What the task requires ▸ List every chromatographic sequence offered as an answer choice in the protein purification question below.
═════ Text block ═════
Detailed Explanation:

Question:
A recombinant therapeutic protein is intracellularly produced in soluble form using E. coli. Which one of the following sequences of chromatographic separation methods is preferable for obtaining clinical grade protein?

• (1) Hydrophobic interaction followed by ion-exchange

• (2) Dye-ligand followed by ion-exchange

• (3) Ion-exchange followed by gel-filtration

• (4) Gel-filtration followed by metal-affinity

Correct Answer:

(3) Ion-exchange followed by gel-filtration

Explanation:

The process of obtaining clinical-grade recombinant protein involves a series of purification steps to ensure the protein’s purity, yield, and biological activity. The choice of chromatographic techniques is critical for achieving these goals, especially when working with E. coli as the expression system for intracellular soluble proteins.

Here’s why ion-exchange followed by gel-filtration is the most preferred sequence for clinical-grade protein:

1. Ion-Exchange Chromatography:

• Ion-exchange chromatography is one of the most powerful and widely used methods for purifying proteins based on their charge properties.

• This technique allows separation of proteins by binding them to a charged stationary phase and eluting them based on their charge under varying ionic strength conditions.

• In the case of recombinant therapeutic proteins, ion-exchange chromatography helps in removing host cell proteins and other contaminants that may be charged differently from the target protein.

• This step is essential to purify the protein to a high degree before moving to the next purification stage.

2. Gel-Filtration Chromatography:

• After ion-exchange chromatography, gel-filtration chromatography (also known as size-exclusion chromatography) is used.

• This method separates proteins based on their size, allowing for the removal of small contaminants and ensuring that only the correctly folded protein of the desired size remains.

• It is particularly useful for achieving the final polishing step in the purification process, ensuring that the clinical-grade protein is of the highest possible purity and in the correct conformation.
═════ Material provided ═════
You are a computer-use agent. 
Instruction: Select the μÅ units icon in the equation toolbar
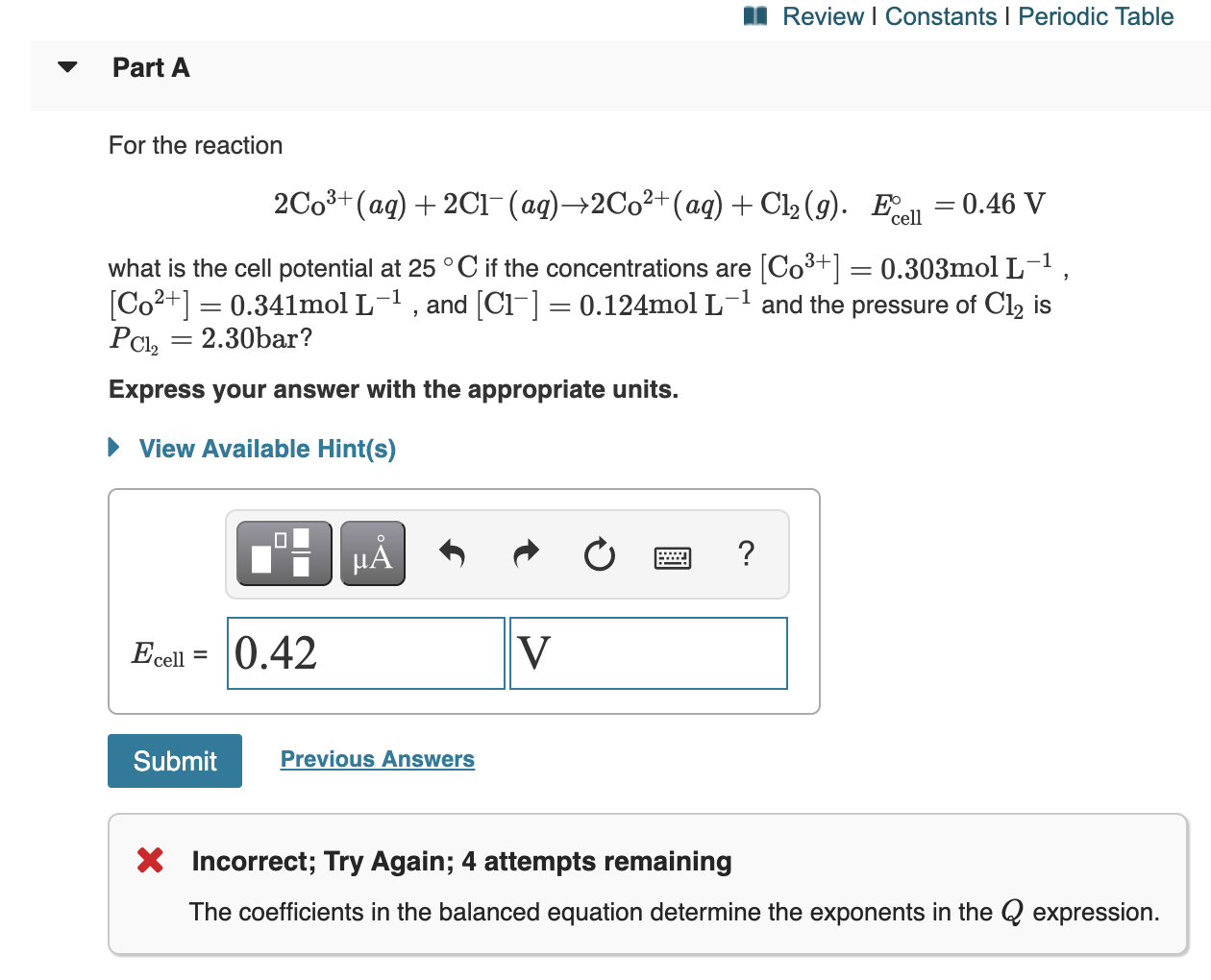tap(372, 552)
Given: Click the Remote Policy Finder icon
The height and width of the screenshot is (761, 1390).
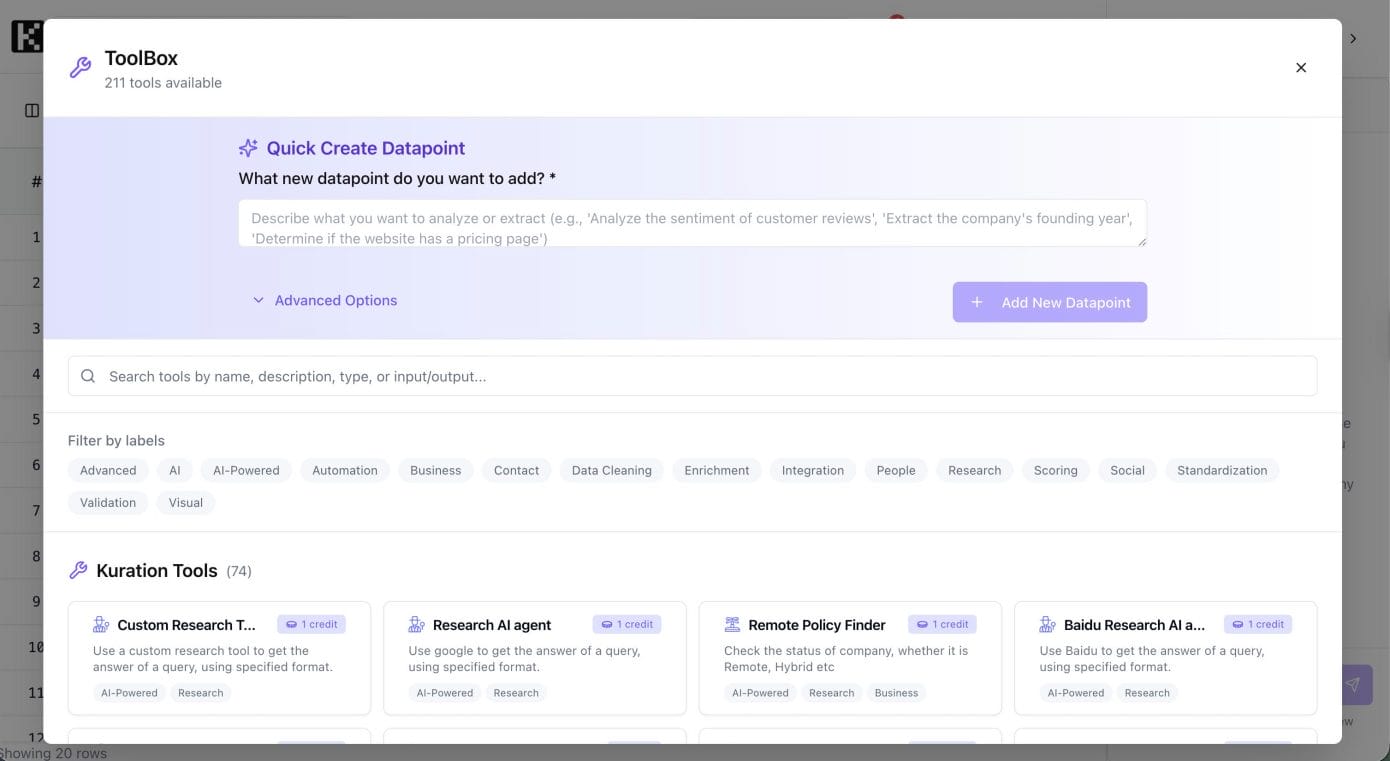Looking at the screenshot, I should pyautogui.click(x=732, y=625).
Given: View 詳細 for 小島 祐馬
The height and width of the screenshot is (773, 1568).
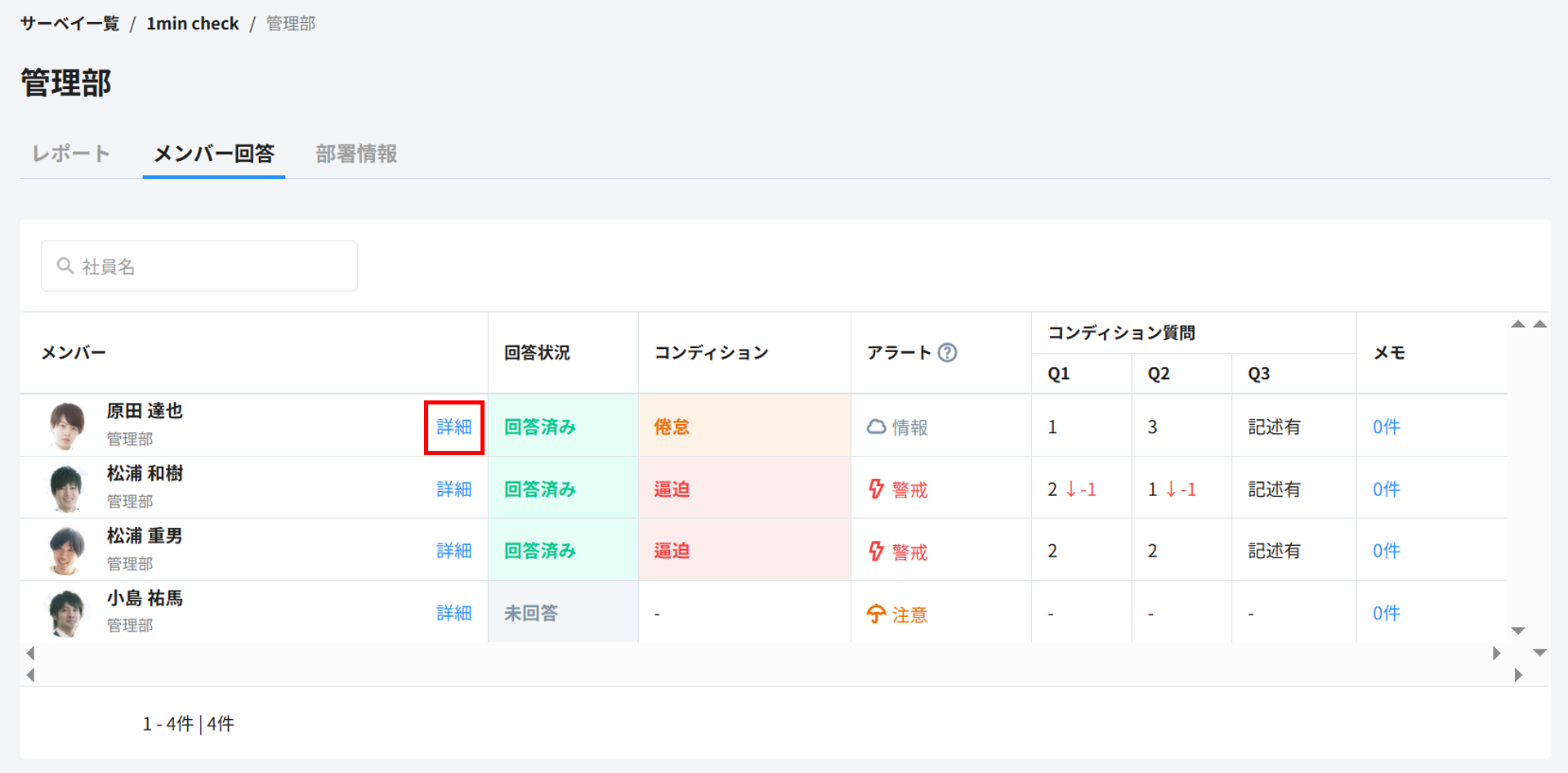Looking at the screenshot, I should 453,613.
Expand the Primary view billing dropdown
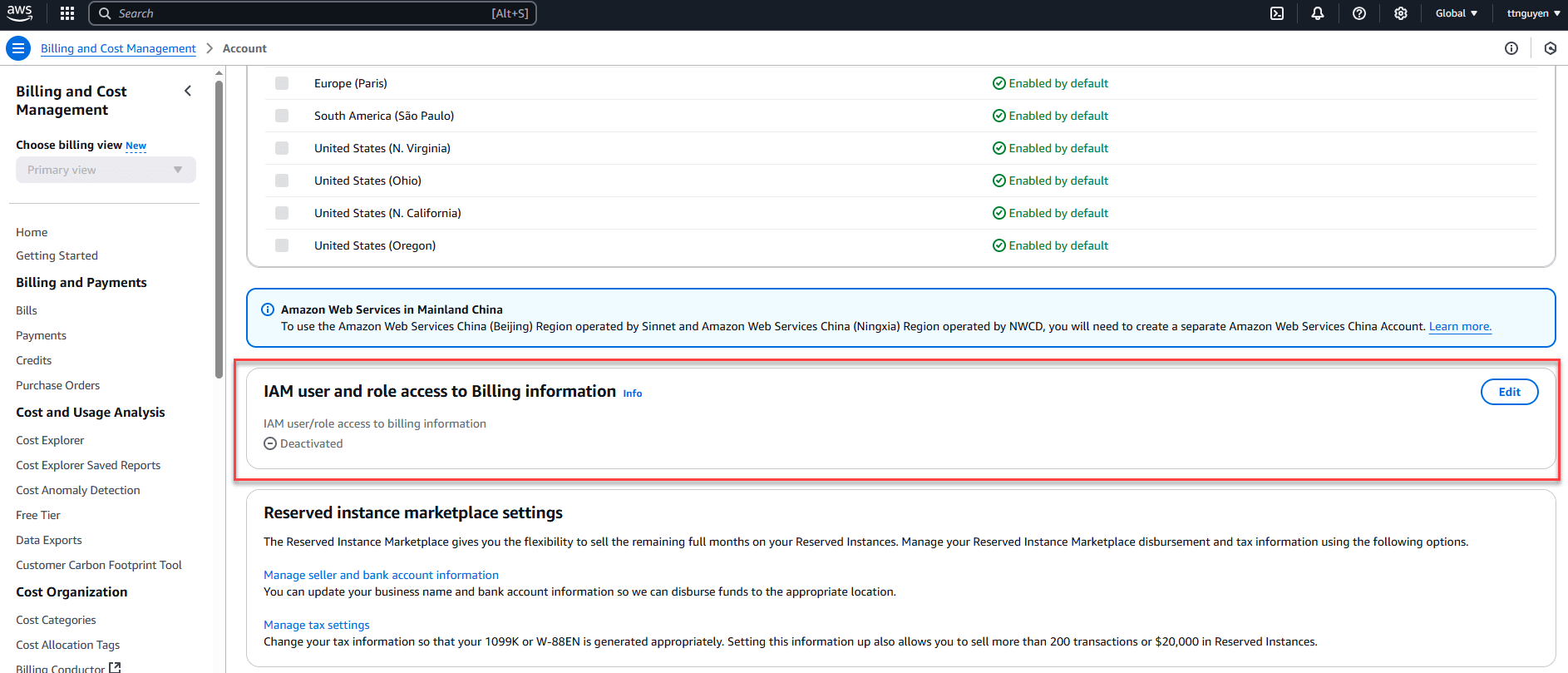The image size is (1568, 673). click(x=106, y=170)
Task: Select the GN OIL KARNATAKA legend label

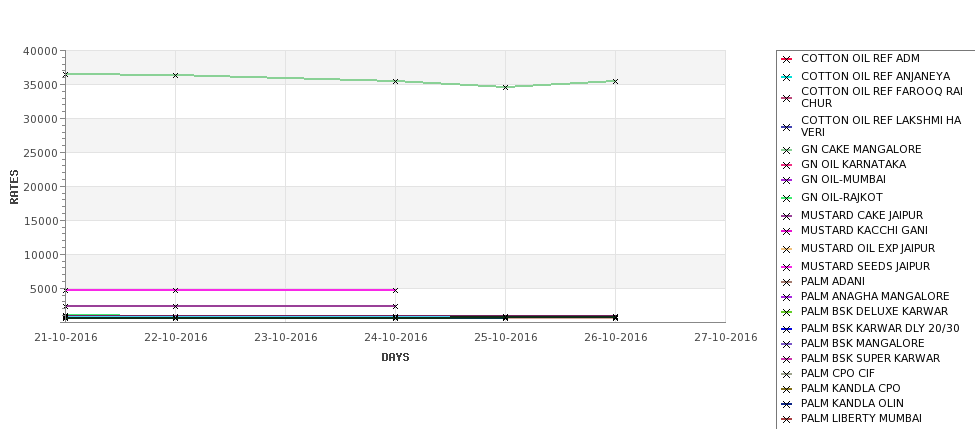Action: point(853,164)
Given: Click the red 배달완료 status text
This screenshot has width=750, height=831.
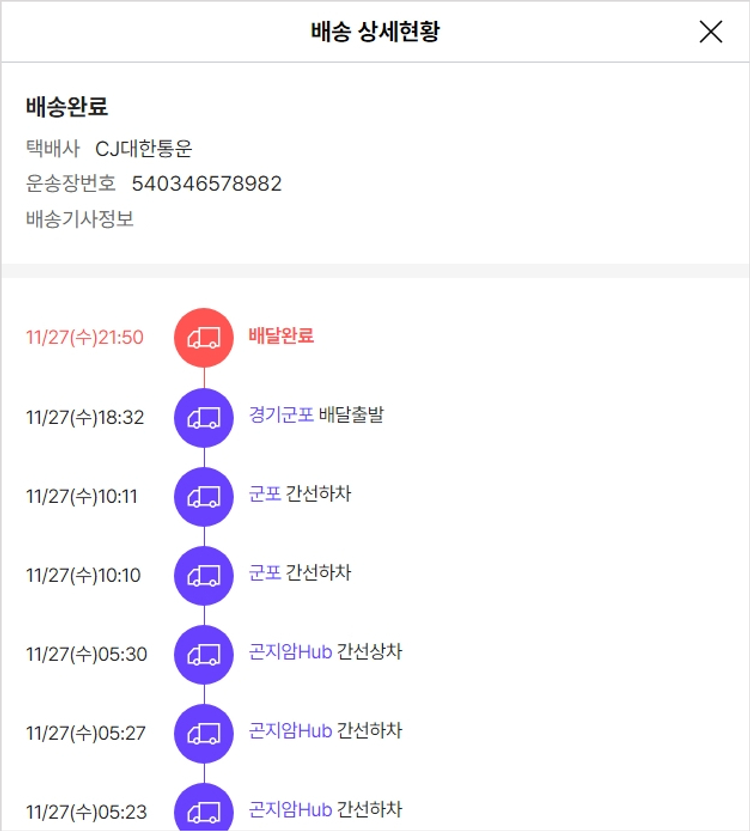Looking at the screenshot, I should tap(281, 336).

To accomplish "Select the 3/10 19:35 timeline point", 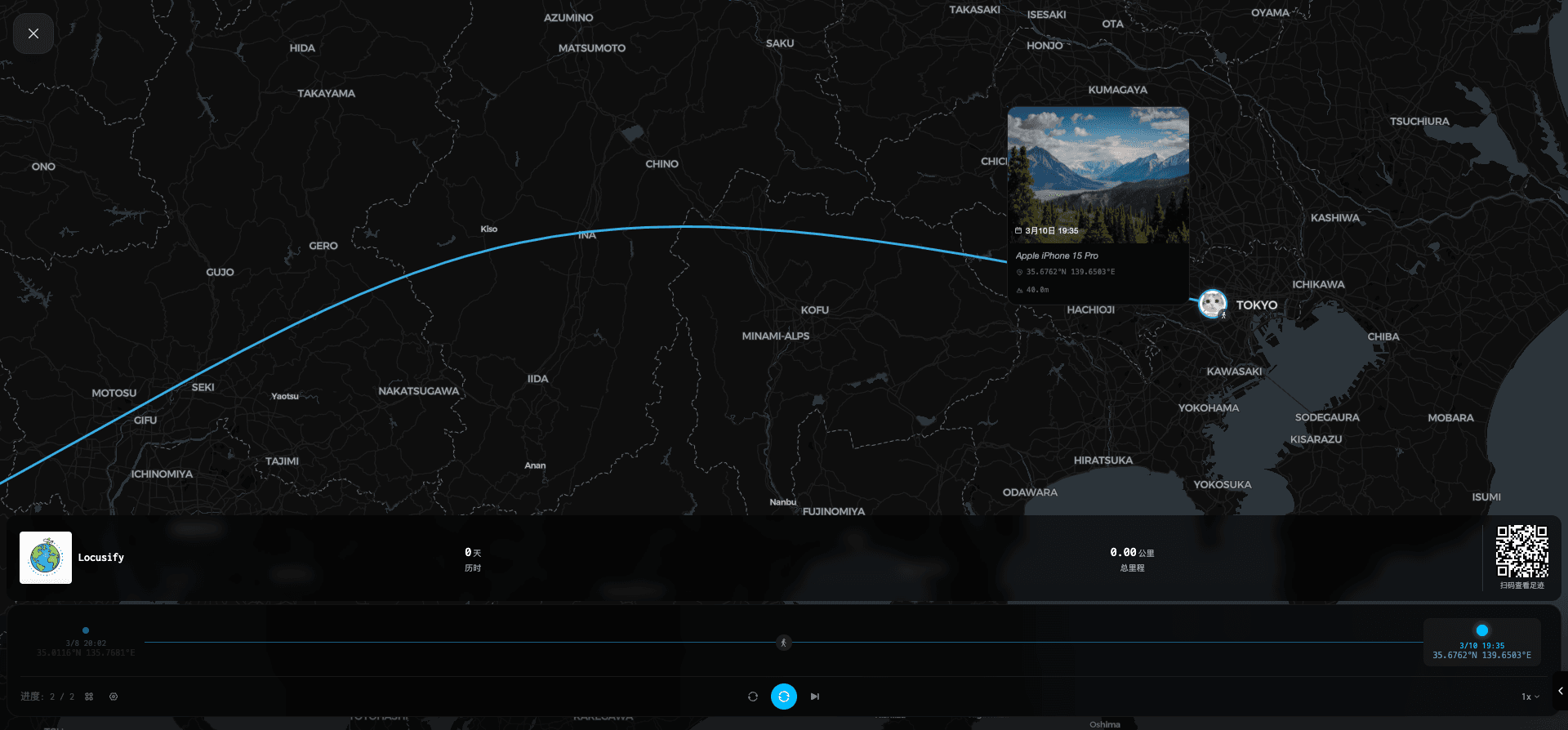I will (x=1481, y=630).
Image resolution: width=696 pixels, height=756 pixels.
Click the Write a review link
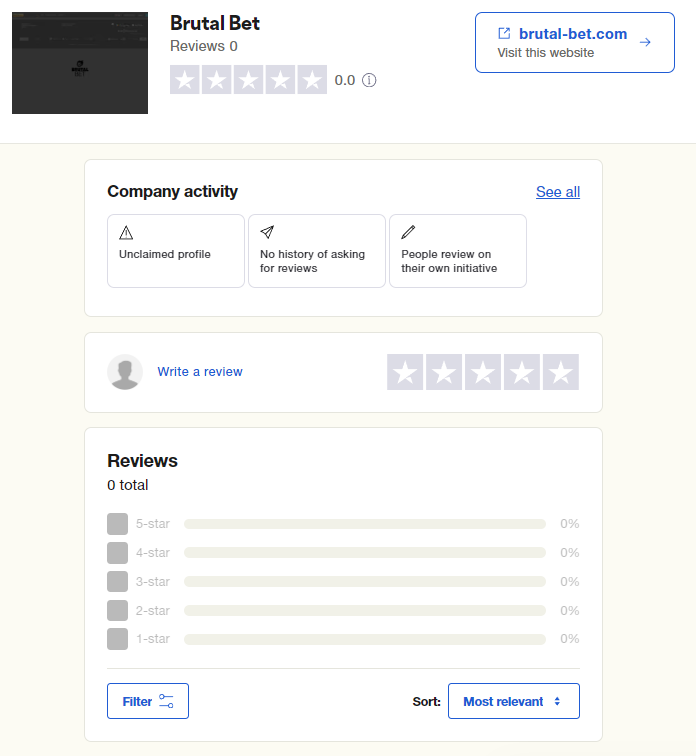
═════
Written answer ▸
- Hydrophobic interaction followed by ion-exchange
- Dye-ligand followed by ion-exchange
- Ion-exchange followed by gel-filtration
- Gel-filtration followed by metal-affinity